The ceramic plate decorated by the author as a young child expresses the contextualism of the Andersen Design philosophy, which is not only within the internal work process but in the relationship of Andersen Design to the world. The pattern of particles within and without the figure expresses a consciousness of the molecular and energetic nature of the spiritual and material world, an understanding intrinsic to the ceramic-making process.

Of course, at that age I did not intellectualize all of that. The portrait was created at an age when a young person absorbs knowledge of the world through osmosis. This is the age Maine State Inc is targeting to start training the public-school students to work in its space industry, giving itself an advantage over other industries, which through taxation will finance the workforce training for the Maine Space Corporation, granting it an advantage in the labor market over many of the businesses subsidizing it that do not use the public school system as their workforce training facility. (for good reason).

For comparison’s sake, Andersen Design was a tech industry and a research, design and production, wholesale, retail, and marketing company that taught STEAM skills on the job while paying payroll taxes. If my parents had started their business today, their property taxes would be used to pay for the Maine Space Corporation to train students, including their own children, to work in the State’s industry.

Except that, in that case, they probably would never have located their business in Maine.

What does Superintendent Kahler mean when he tells us in this video, that our schools are not set up to handle the demands of twenty-first-century learning? Does he mean the demands of training the students to work in the Maine Space Corporation, or another industry in the States targeted sector?

The state of Maine has been planning the schools as industrial training centers for a long while. §3304. Industry partnerships was enacted in 2013.

§3304. Industry partnerships

1.  Objectives.  The objectives of an industry partnership are to:  ….

C. Facilitate economies of scale by aggregating training and education needs of multiple employers;   [PL 2013, c. 368, Pt. FFFFF, §1 (NEW).] (emphasis by author)

D. Help educational and training institutions align curricula and programs to industry demand, particularly for high-skill occupations; [PL 2013, c. 368, Pt. FFFFF, §1 (NEW).]

and so on and on. Typically, workforce training is a 50-50 split between public and private funding, which is the expectation between public funding and “private and corporate donors” that Mr. Kahler mentions in this video.

Economies of scale are cost advantages that can occur when a company increases their scale of production and becomes more efficient, resulting in a decreased cost-per-unit. This is because the cost of production (including fixed and variable costs) is spread over more units of production. Investopedia

Yes indeed, Maine State Inc. is interested in large businesses, not small businesses like Andersen Design. AND, Maine State Inc is a large business.

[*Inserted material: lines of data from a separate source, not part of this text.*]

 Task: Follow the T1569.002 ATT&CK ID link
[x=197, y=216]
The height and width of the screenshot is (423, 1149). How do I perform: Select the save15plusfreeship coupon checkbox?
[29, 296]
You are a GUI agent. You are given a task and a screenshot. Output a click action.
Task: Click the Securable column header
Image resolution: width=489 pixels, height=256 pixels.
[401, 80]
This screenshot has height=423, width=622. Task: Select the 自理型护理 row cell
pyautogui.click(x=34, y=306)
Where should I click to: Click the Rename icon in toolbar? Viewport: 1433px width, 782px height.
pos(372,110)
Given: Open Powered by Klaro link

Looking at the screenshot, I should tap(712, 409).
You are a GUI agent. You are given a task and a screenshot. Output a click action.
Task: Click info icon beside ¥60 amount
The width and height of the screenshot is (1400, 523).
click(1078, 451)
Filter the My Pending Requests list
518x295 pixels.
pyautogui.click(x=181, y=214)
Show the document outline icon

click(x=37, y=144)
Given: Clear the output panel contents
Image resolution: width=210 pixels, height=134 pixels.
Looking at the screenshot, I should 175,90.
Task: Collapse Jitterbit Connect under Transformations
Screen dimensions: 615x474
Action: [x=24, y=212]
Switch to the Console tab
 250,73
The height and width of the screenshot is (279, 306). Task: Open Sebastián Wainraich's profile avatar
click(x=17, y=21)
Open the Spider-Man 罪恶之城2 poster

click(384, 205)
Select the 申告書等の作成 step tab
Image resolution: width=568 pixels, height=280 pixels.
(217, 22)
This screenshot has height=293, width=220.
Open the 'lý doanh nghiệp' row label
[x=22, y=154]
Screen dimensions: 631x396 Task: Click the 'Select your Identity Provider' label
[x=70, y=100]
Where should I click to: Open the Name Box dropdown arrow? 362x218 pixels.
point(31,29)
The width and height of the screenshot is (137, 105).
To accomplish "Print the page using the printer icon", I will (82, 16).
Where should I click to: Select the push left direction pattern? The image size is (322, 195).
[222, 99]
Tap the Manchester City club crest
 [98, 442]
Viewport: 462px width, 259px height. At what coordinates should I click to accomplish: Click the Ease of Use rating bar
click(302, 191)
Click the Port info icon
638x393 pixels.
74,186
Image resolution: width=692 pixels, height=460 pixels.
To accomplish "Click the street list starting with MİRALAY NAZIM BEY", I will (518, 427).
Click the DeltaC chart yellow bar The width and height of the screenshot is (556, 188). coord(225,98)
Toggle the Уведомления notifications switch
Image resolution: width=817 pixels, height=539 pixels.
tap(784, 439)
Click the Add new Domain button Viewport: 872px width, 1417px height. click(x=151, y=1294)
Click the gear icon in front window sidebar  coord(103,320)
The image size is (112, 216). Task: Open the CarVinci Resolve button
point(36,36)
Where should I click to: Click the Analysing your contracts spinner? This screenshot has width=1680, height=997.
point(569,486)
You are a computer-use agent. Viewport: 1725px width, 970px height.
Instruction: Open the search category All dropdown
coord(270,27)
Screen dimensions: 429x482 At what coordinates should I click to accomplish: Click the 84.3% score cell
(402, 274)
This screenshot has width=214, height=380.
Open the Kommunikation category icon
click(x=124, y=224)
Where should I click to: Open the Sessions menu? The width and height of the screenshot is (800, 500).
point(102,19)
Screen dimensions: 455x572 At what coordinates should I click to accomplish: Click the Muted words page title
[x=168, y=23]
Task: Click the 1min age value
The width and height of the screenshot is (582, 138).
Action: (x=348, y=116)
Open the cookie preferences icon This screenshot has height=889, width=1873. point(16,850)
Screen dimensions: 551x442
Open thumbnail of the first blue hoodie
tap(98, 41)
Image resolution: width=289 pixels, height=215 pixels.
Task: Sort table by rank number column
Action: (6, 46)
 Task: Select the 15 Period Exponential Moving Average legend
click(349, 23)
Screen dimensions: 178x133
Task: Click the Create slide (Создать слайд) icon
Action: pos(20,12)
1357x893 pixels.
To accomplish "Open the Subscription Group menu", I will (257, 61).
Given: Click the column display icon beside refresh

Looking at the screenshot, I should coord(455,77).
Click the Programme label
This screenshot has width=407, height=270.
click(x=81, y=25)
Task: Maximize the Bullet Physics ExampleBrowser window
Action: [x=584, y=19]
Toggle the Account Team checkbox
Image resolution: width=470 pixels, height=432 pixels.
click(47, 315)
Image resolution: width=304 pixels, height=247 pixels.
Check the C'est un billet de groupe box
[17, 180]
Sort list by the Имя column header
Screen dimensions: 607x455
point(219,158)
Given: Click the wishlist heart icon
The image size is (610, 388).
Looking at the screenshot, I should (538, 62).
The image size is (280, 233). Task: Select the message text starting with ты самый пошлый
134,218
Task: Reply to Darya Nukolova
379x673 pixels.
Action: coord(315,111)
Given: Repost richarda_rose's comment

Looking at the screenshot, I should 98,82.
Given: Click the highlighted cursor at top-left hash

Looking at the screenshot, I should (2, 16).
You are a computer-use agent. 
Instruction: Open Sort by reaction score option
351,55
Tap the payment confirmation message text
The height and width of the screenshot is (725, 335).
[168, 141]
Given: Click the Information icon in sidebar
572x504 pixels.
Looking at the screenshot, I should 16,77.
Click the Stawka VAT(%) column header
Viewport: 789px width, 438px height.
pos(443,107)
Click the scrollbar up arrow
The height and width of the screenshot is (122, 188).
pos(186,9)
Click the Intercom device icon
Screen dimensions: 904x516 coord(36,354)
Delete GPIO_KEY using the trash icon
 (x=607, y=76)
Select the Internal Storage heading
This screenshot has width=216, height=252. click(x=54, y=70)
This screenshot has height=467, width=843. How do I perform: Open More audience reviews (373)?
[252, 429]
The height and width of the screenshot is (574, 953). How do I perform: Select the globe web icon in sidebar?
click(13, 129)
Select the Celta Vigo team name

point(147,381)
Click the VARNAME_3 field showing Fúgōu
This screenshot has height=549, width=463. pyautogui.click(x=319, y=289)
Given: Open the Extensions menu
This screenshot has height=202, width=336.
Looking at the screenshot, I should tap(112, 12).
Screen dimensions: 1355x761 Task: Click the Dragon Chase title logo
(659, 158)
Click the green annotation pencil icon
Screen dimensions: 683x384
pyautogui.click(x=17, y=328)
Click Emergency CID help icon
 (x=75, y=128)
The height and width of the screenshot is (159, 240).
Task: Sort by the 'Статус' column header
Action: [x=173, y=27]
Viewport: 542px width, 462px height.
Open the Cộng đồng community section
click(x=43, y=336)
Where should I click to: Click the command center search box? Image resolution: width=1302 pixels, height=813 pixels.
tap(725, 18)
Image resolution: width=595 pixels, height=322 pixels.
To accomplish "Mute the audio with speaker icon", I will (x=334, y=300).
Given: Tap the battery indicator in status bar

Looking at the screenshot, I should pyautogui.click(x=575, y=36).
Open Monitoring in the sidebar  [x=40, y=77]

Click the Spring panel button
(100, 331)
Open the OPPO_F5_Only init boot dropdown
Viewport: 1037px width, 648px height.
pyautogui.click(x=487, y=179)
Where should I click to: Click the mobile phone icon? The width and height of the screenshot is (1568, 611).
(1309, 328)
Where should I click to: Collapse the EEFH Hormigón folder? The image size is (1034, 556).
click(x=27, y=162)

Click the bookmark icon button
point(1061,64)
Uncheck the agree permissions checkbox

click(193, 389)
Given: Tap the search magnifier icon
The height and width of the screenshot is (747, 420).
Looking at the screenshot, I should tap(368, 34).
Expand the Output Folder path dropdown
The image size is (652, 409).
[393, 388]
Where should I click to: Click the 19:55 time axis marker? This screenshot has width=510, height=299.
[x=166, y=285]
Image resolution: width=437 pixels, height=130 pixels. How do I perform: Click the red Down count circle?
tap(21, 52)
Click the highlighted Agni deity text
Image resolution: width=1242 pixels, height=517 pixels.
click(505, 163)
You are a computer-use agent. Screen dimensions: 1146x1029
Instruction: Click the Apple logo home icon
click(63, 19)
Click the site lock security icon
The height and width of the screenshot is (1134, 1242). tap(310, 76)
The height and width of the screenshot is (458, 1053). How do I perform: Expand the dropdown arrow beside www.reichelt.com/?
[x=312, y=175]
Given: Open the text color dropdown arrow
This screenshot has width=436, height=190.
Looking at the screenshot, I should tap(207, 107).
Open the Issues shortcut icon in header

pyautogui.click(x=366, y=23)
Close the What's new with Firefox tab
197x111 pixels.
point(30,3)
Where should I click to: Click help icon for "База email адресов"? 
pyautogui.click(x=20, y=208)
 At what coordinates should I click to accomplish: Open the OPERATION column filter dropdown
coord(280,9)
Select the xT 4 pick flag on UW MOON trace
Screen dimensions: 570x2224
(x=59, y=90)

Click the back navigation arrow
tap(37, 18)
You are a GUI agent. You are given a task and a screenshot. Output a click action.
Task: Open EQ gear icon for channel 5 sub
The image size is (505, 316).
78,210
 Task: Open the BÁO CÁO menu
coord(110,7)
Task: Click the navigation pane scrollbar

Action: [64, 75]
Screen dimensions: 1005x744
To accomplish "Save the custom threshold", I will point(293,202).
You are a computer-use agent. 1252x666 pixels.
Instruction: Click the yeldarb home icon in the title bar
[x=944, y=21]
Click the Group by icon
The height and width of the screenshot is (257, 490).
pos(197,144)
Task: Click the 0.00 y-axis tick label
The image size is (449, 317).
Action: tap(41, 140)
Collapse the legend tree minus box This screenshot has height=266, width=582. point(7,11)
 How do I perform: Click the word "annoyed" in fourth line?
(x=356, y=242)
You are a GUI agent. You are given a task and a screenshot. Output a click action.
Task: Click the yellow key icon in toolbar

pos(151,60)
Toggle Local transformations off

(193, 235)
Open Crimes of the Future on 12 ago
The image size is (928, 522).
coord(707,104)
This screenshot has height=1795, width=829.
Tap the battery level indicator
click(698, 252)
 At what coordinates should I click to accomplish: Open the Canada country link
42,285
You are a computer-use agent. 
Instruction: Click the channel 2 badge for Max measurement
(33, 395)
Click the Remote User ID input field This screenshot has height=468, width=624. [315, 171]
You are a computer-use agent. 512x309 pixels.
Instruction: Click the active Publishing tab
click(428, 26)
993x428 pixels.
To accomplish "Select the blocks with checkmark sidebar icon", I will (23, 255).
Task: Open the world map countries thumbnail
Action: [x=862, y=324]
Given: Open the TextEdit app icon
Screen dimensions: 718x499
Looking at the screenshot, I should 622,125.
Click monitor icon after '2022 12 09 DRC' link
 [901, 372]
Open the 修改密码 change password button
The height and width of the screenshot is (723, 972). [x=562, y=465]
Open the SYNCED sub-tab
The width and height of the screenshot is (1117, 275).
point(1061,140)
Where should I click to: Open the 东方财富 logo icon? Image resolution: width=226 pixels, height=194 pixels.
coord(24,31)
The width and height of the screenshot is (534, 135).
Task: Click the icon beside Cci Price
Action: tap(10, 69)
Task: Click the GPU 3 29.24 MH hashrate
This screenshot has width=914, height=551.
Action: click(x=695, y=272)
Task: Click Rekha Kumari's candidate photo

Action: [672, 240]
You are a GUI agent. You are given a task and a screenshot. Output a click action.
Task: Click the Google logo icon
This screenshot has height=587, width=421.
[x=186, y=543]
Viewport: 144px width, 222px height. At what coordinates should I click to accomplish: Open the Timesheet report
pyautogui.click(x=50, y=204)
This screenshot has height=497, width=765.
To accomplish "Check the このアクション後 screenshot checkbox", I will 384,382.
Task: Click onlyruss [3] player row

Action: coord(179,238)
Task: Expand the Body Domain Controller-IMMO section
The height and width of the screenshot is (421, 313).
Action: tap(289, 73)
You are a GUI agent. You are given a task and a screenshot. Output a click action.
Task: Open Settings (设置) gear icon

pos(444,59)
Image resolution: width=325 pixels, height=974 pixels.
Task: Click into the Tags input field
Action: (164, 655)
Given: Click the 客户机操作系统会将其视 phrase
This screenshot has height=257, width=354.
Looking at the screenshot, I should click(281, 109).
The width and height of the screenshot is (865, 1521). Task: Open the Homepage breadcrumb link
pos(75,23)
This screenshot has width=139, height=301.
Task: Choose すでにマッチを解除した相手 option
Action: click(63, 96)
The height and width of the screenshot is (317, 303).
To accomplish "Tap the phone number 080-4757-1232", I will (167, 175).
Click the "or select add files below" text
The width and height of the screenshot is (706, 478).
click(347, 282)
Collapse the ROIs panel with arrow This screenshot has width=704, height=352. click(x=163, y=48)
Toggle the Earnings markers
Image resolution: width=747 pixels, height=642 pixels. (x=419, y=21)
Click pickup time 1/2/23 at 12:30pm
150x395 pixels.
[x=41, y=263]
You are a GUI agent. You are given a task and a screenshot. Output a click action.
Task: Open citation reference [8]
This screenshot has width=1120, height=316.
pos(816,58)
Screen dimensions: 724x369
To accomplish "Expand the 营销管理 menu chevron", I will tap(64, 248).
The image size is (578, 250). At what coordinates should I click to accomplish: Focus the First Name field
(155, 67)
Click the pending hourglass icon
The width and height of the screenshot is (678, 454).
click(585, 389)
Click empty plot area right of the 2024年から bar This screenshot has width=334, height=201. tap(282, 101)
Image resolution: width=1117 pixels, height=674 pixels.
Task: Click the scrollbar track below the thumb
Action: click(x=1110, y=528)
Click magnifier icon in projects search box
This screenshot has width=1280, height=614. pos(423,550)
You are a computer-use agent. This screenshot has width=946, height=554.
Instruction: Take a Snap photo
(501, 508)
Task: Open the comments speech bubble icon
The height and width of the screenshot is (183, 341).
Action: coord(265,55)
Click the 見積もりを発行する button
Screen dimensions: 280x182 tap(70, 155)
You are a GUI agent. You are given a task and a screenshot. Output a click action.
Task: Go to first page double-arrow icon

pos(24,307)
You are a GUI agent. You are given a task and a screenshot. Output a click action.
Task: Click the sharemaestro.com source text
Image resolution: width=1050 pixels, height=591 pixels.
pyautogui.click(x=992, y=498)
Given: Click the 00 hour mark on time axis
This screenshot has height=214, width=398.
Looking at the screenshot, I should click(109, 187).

For a fleeting moment, at the recycling center, an oriental vase caught my eye. A man next to me said, “That stuff made in China will never go up in value!”. The vase was produced using the economy of large-scale production, which from the perspective of lasting value is short-sighted. I wondered if the man knew that I am an Andersen and that the Andersen products have gone up in value.

Andersen Design implemented “economy of scale” by choosing the slip casting method which made it possible to produce hand-crafted products affordable to the middle class, but it was also a small-scale production by intent. Scale isn’t such a simple matter defined by one qualifier and for that matter, neither is economics.

The point of Andersen Design was not to become larger, it was to create the circumstances where life could be spent engaged in making ceramics. However, the body of work produced over the years became larger. There are several hundred original molds in storage, and also many original body, glaze, and decorating color recipes.

I decided to look up psychological osmosis and I found out that the academic world is already on to i!- called “Psycho Osmosis” The message in the video below expresses an understanding that I describe as listening to your energy, accepting its peaks and valleys and having faith that it is unfolding into its intended and meaningful form. Home or other small-scale environments enhance the ability to listen to internal energy due to fewer distractions and interference.

The delivery in this video is fascinating, sincere, and at times hilarious.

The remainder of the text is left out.